**PROBLEM DESCRIPTION**
Reproduce the stretch of rows from the line containing "The width and height of the screenshot is (1200, 630)." through the end of the rows, character for character.

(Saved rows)
● ● ●

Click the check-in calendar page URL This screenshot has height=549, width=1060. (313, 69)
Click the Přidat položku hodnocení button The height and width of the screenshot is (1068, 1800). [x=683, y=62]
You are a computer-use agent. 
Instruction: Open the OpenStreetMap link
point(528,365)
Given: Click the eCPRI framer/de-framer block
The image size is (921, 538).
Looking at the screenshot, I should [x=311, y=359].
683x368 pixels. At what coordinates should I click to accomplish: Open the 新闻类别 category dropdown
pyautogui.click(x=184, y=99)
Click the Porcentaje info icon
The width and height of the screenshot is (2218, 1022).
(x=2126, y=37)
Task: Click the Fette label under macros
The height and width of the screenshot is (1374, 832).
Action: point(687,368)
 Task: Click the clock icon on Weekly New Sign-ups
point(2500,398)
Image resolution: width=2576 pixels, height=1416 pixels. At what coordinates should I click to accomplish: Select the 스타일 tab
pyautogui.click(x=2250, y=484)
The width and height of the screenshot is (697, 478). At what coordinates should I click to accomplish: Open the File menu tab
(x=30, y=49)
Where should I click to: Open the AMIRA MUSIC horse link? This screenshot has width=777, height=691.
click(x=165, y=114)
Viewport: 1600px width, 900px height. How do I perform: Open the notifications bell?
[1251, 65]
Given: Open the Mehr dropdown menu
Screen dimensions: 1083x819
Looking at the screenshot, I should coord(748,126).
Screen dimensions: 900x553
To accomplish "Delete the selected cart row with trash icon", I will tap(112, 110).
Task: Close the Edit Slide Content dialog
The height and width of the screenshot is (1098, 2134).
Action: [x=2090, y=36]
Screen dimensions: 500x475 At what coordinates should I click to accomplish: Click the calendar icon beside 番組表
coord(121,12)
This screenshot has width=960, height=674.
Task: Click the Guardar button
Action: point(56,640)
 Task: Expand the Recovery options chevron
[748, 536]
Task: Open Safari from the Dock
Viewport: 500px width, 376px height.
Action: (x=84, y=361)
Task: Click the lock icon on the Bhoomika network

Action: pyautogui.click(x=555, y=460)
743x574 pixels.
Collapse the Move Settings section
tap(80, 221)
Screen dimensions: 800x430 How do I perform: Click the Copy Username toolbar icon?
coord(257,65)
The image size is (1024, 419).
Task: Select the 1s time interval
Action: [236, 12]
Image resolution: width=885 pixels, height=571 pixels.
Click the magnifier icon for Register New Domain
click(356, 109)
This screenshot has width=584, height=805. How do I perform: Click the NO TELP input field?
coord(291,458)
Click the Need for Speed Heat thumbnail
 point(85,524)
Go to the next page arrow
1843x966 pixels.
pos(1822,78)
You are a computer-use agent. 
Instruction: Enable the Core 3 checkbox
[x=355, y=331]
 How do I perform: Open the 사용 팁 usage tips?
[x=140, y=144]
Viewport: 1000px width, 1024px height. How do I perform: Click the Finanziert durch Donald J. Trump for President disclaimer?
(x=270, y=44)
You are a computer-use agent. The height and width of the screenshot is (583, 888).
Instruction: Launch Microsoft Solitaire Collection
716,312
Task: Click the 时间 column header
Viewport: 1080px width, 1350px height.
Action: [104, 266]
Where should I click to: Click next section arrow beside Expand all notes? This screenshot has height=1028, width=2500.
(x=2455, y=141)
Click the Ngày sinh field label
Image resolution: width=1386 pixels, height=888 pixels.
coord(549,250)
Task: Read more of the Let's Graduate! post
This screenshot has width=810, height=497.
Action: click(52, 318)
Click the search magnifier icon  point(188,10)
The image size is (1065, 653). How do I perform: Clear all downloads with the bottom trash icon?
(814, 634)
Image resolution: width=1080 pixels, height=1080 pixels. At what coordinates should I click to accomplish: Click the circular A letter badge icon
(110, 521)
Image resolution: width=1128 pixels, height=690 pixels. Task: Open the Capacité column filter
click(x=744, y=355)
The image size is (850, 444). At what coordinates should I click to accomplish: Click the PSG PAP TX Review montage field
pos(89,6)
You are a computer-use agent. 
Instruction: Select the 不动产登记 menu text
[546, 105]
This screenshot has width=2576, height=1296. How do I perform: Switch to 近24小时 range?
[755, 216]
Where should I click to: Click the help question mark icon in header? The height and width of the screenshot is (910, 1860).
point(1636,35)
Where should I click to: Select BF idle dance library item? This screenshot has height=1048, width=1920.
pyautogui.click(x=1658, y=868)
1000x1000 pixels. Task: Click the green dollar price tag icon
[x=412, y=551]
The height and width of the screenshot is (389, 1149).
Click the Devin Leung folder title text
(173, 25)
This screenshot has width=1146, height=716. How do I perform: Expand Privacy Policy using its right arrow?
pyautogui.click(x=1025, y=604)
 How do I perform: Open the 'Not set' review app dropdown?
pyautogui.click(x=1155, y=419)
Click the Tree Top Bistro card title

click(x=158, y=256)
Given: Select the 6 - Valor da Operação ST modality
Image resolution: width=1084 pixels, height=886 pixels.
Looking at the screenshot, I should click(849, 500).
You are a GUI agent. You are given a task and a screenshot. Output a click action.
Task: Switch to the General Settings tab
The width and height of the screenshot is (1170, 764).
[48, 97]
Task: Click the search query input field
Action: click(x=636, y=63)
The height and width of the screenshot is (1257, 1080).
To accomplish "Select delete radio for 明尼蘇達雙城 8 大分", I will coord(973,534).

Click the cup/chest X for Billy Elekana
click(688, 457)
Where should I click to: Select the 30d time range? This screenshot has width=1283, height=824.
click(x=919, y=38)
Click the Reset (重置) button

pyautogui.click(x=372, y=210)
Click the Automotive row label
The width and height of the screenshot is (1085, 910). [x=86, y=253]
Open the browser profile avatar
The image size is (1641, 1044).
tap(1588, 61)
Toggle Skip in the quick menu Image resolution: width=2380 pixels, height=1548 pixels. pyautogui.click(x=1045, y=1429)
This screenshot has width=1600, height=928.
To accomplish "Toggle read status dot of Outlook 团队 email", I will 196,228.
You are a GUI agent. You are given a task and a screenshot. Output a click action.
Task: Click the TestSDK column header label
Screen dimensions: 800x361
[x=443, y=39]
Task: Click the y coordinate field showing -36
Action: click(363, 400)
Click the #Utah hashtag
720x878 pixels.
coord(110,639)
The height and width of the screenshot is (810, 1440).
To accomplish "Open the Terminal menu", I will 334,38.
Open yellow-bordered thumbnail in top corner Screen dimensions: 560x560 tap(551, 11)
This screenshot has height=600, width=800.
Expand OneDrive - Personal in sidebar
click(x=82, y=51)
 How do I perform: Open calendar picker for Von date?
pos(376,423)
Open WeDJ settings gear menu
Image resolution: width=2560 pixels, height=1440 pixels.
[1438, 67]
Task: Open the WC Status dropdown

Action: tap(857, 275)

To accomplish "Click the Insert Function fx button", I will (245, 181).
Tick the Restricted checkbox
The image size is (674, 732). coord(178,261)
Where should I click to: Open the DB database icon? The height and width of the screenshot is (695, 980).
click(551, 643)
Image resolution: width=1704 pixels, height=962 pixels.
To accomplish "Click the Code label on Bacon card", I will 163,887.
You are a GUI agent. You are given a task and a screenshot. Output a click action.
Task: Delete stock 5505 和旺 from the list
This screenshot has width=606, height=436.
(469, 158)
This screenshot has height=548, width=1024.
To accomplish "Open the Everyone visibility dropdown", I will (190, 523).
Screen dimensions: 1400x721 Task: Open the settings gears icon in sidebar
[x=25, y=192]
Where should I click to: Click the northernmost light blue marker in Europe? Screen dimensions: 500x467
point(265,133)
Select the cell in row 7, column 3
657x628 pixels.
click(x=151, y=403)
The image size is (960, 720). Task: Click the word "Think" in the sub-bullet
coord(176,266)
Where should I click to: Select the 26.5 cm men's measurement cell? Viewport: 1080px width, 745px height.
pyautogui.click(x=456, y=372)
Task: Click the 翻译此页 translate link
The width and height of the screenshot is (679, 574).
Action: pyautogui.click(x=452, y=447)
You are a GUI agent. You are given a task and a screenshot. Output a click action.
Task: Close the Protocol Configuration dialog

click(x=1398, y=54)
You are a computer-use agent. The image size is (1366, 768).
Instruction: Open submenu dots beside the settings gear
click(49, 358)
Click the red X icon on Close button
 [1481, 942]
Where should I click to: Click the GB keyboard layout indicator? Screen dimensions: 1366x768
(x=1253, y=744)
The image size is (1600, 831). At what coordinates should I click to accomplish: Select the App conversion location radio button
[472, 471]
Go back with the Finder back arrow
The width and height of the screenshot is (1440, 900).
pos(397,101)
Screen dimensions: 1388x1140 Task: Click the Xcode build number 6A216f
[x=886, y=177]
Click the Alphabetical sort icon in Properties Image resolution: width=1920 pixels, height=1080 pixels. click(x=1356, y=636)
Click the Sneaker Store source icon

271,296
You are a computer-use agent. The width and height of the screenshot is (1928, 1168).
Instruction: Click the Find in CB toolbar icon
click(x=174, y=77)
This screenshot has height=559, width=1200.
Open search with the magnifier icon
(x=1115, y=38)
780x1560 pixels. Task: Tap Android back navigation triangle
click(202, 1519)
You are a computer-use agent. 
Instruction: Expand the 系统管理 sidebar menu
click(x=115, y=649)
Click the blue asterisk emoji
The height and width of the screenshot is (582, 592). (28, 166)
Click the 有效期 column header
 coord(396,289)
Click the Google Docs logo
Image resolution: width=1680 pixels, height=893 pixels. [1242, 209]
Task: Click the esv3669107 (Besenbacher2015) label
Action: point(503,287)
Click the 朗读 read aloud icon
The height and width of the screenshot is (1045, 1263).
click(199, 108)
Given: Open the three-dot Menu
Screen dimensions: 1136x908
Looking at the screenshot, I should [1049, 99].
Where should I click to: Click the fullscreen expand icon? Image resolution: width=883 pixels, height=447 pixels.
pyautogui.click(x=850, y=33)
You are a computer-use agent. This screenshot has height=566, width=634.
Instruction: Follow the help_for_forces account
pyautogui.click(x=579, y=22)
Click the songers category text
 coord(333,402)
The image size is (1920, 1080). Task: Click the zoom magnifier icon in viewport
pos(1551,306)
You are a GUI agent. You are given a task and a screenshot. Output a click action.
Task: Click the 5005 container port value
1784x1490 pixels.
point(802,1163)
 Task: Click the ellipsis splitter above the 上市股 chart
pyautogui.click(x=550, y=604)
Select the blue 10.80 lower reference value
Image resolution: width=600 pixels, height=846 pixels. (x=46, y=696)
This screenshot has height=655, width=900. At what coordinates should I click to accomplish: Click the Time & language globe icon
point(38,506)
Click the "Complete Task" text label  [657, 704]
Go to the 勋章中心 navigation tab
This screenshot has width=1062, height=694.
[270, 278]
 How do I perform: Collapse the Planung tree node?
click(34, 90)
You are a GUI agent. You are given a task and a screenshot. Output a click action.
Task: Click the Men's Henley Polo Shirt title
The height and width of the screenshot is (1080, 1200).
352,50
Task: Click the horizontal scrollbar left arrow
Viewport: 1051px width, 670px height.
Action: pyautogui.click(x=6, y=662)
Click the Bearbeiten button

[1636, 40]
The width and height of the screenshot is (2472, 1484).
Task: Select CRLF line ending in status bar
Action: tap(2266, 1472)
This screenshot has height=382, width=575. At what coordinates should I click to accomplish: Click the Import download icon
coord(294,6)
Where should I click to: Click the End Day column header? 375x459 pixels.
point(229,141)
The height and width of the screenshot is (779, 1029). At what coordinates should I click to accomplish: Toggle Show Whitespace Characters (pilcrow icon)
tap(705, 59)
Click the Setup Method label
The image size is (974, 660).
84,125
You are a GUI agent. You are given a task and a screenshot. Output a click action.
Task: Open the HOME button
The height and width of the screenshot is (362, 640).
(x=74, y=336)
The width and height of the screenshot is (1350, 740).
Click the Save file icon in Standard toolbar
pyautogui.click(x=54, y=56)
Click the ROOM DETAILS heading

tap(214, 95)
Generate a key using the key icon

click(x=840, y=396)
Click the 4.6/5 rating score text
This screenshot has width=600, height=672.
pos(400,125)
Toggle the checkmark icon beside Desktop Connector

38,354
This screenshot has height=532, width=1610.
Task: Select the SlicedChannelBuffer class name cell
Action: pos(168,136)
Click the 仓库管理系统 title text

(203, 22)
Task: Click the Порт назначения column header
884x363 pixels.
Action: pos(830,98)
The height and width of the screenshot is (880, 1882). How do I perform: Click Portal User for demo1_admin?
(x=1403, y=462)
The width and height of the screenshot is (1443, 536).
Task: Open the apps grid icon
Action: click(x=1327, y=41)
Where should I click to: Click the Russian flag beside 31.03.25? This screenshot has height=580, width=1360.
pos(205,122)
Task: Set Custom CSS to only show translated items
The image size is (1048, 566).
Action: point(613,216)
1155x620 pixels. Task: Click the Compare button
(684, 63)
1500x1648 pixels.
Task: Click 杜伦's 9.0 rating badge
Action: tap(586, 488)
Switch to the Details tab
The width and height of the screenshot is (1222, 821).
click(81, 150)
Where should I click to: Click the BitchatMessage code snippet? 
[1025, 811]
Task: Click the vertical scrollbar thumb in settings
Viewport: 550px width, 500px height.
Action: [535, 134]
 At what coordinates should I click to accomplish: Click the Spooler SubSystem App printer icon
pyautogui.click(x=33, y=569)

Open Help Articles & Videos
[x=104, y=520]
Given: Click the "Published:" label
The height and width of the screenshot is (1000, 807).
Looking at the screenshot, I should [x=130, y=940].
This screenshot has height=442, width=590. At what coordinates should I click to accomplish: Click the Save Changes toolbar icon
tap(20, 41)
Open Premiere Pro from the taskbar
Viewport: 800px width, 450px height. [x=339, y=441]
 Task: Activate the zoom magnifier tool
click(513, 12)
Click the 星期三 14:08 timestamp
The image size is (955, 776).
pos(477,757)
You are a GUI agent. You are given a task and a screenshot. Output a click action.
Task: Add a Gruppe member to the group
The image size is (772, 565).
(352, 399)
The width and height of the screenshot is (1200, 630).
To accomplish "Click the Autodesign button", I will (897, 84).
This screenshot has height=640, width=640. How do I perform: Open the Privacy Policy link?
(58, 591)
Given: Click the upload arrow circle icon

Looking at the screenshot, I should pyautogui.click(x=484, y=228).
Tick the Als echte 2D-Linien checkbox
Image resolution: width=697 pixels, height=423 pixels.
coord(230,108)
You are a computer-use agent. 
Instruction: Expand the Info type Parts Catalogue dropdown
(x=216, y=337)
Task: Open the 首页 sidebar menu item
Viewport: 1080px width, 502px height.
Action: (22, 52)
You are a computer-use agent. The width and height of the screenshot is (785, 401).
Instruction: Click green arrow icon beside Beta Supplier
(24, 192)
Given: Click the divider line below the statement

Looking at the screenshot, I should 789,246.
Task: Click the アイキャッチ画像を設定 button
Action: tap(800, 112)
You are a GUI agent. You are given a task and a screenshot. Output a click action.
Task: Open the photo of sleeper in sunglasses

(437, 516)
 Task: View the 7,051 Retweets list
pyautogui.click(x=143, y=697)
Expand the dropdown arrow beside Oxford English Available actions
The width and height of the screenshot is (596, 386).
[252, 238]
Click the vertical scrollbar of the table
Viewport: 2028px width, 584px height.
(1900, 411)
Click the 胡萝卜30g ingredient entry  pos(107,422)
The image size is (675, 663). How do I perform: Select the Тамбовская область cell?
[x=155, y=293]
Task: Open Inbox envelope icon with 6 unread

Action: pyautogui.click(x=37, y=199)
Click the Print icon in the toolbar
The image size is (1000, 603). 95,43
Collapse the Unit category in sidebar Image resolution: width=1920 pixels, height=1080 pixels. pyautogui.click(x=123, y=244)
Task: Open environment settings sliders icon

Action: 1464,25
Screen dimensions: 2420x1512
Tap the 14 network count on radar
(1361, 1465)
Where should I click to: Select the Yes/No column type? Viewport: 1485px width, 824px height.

● ● ●

**ANSWER TO THIS TASK**
The width and height of the screenshot is (1200, 630).
To accomplish "Click the Autodesign button", I will (897, 84).
This screenshot has height=640, width=640. How do I perform: Open the Privacy Policy link?
(58, 591)
Given: Click the upload arrow circle icon

Looking at the screenshot, I should pyautogui.click(x=484, y=228).
Tick the Als echte 2D-Linien checkbox
Image resolution: width=697 pixels, height=423 pixels.
coord(230,108)
You are a computer-use agent. 
Instruction: Expand the Info type Parts Catalogue dropdown
(x=216, y=337)
Task: Open the 首页 sidebar menu item
Viewport: 1080px width, 502px height.
Action: (22, 52)
You are a computer-use agent. The width and height of the screenshot is (785, 401).
Instruction: Click green arrow icon beside Beta Supplier
(24, 192)
Given: Click the divider line below the statement

Looking at the screenshot, I should 789,246.
Task: Click the アイキャッチ画像を設定 button
Action: tap(800, 112)
You are a GUI agent. You are given a task and a screenshot. Output a click action.
Task: Open the photo of sleeper in sunglasses

(437, 516)
 Task: View the 7,051 Retweets list
pyautogui.click(x=143, y=697)
Expand the dropdown arrow beside Oxford English Available actions
The width and height of the screenshot is (596, 386).
[252, 238]
Click the vertical scrollbar of the table
Viewport: 2028px width, 584px height.
(1900, 411)
Click the 胡萝卜30g ingredient entry  pos(107,422)
The image size is (675, 663). How do I perform: Select the Тамбовская область cell?
[x=155, y=293]
Task: Open Inbox envelope icon with 6 unread

Action: pyautogui.click(x=37, y=199)
Click the Print icon in the toolbar
The image size is (1000, 603). 95,43
Collapse the Unit category in sidebar Image resolution: width=1920 pixels, height=1080 pixels. pyautogui.click(x=123, y=244)
Task: Open environment settings sliders icon

Action: 1464,25
Screen dimensions: 2420x1512
Tap the 14 network count on radar
(1361, 1465)
Where should I click to: Select the Yes/No column type? Viewport: 1485px width, 824px height.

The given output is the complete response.